Chapel Hill: University of North Carolina Press, 2018. ISBN 978-1-4696-3632-0, 240 pp., cloth, $34.95.

Among its many other transformational effects, the Civil War exploded the agreed-on understandings of citizenship that had guided the nation from its founding. But secession did much more than nullify the principle of federalism. On both sides of the contest, central government officials presumed to exercise a direct relationship with citizens of the states that would have been unthinkable before Fort Sumter. In the process, prewar assumptions and practices were turned upside down or discarded, often to be replaced by entirely new ones. Erik Mathisen explores this transformation through the dual prisms of loyalty and military service, with a broad focus on the two warring nations and a narrow focus on Mississippi.

As war clouds gathered, Mississippi's officials, like their counterparts in the other seceded states, quickly learned how antebellum traditions of minimal government undermined the cause of independence. Incapable of paying the troops they had recruited, state leaders appealed to Richmond, not realizing that the central government's support would come at a cost that extended well beyond command over the men in arms. Mathisen views the Confederate army as "a school of citizenship" wherein soldiers learned "powerful lessons about not only the sacrifice necessary to securing the independence of their nation but also the coercive power of a modernizing state" (66). Early in 1863, as Union forces pressed toward Vicksburg, Mississippi rapidly descended to the status of "a failed state," unable to protect or provide for its citizens or command their loyalty (57). The central government captured the allegiance of Mississippi's citizens and steeped them in loyalty that long outlived the Confederacy's own failure.

Secession and war taught powerful lessons about the relationship between loyalty and citizenship to Northern leaders as well. Most strikingly, the steadfastness of black Southerners prompted policies of confiscation and emancipation, which cleared the way for the eventual enlistment of nearly two hundred thousand black men into the army and navy.
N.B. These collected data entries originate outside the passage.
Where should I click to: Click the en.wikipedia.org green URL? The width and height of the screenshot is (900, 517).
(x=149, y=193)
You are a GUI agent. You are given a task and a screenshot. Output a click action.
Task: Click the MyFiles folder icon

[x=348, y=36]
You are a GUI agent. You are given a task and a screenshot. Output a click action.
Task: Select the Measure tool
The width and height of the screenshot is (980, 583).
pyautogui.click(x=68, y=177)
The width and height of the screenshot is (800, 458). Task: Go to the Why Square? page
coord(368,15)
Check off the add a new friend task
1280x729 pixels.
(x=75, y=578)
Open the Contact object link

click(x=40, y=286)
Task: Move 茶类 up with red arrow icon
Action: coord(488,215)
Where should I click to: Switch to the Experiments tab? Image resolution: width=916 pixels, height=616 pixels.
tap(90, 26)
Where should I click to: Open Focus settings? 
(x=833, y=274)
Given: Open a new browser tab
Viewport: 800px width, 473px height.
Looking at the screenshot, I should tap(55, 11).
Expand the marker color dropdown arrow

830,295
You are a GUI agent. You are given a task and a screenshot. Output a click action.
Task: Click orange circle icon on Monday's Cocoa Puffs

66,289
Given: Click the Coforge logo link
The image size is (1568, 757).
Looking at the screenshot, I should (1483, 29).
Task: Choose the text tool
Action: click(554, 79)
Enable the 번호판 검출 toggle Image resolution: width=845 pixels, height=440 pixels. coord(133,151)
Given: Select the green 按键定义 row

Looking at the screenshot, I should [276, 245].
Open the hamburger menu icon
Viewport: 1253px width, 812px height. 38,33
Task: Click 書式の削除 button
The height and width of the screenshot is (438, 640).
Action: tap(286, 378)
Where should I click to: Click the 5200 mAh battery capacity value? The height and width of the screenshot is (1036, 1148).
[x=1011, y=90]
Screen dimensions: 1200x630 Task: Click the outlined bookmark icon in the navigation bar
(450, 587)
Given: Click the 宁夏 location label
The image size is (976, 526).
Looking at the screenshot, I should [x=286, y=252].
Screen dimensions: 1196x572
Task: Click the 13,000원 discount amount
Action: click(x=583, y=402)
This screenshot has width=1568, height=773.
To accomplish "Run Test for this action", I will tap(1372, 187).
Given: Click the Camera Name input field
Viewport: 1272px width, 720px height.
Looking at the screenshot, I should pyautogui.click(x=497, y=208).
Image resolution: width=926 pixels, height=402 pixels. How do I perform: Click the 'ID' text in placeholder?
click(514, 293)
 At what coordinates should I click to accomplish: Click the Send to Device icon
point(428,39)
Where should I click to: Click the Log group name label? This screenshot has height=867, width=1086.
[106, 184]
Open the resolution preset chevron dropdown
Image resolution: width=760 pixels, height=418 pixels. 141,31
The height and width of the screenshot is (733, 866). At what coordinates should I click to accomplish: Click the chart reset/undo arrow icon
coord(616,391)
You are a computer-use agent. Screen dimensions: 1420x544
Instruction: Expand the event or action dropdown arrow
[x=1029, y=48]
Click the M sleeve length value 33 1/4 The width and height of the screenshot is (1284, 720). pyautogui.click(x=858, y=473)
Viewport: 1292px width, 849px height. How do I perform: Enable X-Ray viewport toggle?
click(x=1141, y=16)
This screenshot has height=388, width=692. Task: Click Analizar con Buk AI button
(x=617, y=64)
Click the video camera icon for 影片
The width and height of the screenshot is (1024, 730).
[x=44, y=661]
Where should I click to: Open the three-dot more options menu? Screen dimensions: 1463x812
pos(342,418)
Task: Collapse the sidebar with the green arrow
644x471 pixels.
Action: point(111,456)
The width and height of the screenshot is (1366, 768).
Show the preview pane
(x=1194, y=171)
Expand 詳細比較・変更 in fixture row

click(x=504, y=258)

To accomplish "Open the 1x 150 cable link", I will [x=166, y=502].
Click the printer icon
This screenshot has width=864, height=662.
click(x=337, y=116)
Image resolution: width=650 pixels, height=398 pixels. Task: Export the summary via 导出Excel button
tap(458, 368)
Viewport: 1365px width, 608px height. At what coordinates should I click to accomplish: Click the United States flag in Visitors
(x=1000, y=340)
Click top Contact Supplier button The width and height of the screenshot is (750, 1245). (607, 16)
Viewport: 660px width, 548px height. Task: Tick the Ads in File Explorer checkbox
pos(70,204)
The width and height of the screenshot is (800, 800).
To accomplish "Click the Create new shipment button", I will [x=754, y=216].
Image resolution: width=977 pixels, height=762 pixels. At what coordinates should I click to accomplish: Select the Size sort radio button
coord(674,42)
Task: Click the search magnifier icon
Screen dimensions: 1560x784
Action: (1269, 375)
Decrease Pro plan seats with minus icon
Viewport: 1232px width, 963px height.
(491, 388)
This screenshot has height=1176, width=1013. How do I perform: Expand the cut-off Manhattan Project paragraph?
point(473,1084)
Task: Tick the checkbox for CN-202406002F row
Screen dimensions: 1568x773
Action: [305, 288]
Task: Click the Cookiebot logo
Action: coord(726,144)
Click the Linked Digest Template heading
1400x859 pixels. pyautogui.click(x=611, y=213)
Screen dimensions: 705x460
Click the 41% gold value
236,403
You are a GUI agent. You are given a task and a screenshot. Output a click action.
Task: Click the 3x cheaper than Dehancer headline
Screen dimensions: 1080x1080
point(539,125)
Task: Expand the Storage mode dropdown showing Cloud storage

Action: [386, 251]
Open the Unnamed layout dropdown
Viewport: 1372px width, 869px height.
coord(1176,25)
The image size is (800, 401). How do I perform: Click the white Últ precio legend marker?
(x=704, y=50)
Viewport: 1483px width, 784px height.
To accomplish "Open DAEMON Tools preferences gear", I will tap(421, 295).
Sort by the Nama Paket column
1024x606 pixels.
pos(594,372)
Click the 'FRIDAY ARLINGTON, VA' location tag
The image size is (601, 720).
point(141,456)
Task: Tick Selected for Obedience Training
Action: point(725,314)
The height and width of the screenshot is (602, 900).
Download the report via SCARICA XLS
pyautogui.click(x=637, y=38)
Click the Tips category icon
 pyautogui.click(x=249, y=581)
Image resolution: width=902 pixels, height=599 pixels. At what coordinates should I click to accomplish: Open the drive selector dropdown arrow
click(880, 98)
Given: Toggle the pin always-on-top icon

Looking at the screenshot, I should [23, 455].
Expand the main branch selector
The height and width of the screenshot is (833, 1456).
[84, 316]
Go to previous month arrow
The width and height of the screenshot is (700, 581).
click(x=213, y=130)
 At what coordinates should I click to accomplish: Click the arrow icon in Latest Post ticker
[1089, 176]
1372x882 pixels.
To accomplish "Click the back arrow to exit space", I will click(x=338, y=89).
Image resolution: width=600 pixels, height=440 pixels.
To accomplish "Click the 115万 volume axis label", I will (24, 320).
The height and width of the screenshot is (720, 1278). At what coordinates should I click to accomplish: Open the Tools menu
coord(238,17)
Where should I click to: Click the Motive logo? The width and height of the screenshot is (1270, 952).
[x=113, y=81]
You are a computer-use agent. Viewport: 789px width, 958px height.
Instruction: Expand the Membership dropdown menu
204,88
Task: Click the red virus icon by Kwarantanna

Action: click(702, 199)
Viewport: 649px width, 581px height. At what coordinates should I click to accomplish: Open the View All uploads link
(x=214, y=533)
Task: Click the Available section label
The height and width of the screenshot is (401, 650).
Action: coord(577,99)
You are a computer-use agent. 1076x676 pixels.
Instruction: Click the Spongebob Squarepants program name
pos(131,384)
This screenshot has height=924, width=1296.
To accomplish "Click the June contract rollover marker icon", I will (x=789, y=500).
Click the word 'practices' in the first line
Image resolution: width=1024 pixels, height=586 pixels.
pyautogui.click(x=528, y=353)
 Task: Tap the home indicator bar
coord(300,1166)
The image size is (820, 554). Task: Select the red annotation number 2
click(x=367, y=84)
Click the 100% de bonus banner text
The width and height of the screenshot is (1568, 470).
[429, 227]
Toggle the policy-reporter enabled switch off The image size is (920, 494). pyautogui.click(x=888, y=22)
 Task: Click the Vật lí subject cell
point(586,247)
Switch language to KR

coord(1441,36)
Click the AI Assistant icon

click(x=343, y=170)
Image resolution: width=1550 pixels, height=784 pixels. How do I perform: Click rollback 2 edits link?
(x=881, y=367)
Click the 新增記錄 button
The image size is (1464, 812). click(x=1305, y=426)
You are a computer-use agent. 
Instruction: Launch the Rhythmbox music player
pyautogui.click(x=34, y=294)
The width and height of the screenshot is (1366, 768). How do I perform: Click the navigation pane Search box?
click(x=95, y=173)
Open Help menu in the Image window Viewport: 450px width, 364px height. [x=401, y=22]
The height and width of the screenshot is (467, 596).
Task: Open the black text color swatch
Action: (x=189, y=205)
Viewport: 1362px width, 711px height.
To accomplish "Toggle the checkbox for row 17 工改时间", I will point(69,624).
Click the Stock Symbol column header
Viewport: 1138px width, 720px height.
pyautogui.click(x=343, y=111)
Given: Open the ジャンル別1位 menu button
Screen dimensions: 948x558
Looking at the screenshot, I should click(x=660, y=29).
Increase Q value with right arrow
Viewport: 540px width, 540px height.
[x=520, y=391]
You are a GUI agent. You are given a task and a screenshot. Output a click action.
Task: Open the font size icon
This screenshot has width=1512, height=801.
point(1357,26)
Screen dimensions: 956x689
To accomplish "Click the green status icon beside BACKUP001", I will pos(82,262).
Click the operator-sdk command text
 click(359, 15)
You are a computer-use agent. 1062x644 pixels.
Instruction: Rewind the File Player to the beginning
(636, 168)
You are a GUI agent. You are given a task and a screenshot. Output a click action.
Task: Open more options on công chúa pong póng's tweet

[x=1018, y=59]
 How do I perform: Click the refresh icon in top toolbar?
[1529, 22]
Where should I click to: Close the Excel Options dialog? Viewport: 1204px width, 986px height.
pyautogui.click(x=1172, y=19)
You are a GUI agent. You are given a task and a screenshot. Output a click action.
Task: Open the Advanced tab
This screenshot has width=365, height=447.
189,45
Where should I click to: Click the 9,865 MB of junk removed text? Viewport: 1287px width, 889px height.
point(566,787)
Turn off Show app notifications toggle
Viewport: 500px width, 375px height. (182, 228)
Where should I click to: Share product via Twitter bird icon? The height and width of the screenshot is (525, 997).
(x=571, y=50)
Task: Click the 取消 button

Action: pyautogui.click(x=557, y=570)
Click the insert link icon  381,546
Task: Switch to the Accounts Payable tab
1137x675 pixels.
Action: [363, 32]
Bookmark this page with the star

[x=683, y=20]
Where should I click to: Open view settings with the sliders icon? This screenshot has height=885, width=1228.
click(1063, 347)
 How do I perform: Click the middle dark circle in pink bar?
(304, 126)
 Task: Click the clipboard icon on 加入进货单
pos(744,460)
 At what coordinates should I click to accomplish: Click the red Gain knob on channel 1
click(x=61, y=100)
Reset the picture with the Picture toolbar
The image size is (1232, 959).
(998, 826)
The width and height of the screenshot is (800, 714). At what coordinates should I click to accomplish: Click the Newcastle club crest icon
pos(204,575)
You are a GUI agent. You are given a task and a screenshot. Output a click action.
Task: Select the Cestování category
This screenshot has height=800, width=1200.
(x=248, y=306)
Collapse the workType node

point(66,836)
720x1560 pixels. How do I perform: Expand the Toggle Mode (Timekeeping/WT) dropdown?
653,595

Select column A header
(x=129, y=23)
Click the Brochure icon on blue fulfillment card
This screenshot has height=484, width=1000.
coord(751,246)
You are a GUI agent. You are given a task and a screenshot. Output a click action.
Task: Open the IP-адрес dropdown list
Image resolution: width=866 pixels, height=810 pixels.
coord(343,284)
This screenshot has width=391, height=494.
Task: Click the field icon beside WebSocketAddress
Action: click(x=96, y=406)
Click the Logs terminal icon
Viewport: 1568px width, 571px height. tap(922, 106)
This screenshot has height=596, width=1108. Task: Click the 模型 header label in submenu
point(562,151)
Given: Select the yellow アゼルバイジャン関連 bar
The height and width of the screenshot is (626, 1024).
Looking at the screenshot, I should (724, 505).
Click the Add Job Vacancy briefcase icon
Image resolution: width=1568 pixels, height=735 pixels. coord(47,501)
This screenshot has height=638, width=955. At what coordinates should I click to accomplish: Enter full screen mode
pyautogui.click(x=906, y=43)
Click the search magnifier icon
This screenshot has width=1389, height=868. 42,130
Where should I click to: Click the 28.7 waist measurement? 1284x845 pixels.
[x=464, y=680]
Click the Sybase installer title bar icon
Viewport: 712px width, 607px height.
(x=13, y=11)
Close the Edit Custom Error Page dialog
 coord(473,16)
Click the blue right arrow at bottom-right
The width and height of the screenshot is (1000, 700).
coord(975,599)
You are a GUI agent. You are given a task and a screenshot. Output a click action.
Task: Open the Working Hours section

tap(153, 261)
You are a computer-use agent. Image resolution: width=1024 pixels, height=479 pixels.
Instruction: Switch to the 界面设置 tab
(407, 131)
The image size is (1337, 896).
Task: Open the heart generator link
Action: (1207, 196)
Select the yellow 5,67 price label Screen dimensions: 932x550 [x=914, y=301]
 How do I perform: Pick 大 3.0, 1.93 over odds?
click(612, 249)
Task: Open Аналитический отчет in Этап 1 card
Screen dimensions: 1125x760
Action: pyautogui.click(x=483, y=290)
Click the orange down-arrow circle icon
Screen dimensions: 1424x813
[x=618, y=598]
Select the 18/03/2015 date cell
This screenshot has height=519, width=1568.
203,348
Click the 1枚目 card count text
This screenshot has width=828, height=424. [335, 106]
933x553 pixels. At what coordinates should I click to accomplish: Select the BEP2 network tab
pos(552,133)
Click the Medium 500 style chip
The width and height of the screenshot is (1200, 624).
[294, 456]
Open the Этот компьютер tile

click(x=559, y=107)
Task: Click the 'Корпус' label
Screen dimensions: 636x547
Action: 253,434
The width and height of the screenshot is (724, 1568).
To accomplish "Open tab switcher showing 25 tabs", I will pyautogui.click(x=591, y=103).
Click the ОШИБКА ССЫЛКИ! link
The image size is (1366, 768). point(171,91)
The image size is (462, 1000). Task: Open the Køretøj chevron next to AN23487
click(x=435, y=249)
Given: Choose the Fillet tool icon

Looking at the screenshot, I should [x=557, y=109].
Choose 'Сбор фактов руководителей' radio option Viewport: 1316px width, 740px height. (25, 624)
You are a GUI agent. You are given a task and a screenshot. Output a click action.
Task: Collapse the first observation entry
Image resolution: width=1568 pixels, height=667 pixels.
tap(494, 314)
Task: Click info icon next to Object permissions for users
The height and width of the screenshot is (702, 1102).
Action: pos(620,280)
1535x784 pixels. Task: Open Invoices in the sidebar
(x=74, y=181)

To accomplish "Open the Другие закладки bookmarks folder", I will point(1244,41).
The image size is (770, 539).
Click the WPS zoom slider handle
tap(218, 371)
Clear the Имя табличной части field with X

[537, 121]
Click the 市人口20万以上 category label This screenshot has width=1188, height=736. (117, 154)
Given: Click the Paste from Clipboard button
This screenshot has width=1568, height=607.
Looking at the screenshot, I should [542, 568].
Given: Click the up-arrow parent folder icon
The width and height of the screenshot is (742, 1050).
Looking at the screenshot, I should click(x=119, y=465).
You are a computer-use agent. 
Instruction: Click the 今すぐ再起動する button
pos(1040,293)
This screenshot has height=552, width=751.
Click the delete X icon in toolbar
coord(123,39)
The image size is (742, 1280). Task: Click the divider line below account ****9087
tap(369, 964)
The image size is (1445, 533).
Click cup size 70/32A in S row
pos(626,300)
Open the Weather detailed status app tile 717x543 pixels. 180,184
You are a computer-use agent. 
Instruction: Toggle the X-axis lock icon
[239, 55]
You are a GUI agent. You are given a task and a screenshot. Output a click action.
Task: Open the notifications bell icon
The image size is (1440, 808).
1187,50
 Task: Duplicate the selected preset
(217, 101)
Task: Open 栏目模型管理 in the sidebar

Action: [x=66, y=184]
Their service made a strong case for awarding citizenship, eventually including male suffrage. Mathisen ably traces this progression, but he inexplicably passes up the opportunity to explore how black regiments also functioned as schools of citizenship. [End Page 297]

White citizens of the Confederate States posed two challenges for federal policymakers. Those who remained loyal to the Union merited assistance, if not deliverance, but converting promises into reality proved difficult even in Tennessee, where President Abraham Lincoln had appointed US senator Andrew Johnson as governor and then chose the staunch unionist as his 1864 running mate. Luring Confederate sympathizers posed even greater challenges. By the end of the war, a prevalent strain of Northern thought held that disloyal whites would be treated as colonial subjects and loyal blacks as citizens. Then Lincoln's assassination and Johnson's elevation to the presidency intervened. From the dawn of secession, Johnson had viewed rebels as traitors, but he never conceded black citizenship, keeping his ears closed to African Americans' demands for equality. He devised an ingenious way to repair the broken link between loyalty and citizenship in the case of white former Rebels. Employing the presidential pardon, he placed himself as a magnanimous father while requiring of each applicant "a deeply personal act of capitulation and supplication" (122). At his hands, "the idea of loyalty itself underwent a slow devaluation" (137).

Mathisen's analysis wavers a bit when he introduces the element of property. He argues that freedpeople "deployed the politics of loyalty in a bid for citizenship, through the possessions they believed were rightfully theirs," such as churches they had built before the war (147). But he does not fully explain whether such claims for property were intended to bolster the case for economic independence, respectability, and citizenship or the other way around. On the other side of the property coin, he correctly observes how even disfranchised former slaveholders used legal and extralegal means...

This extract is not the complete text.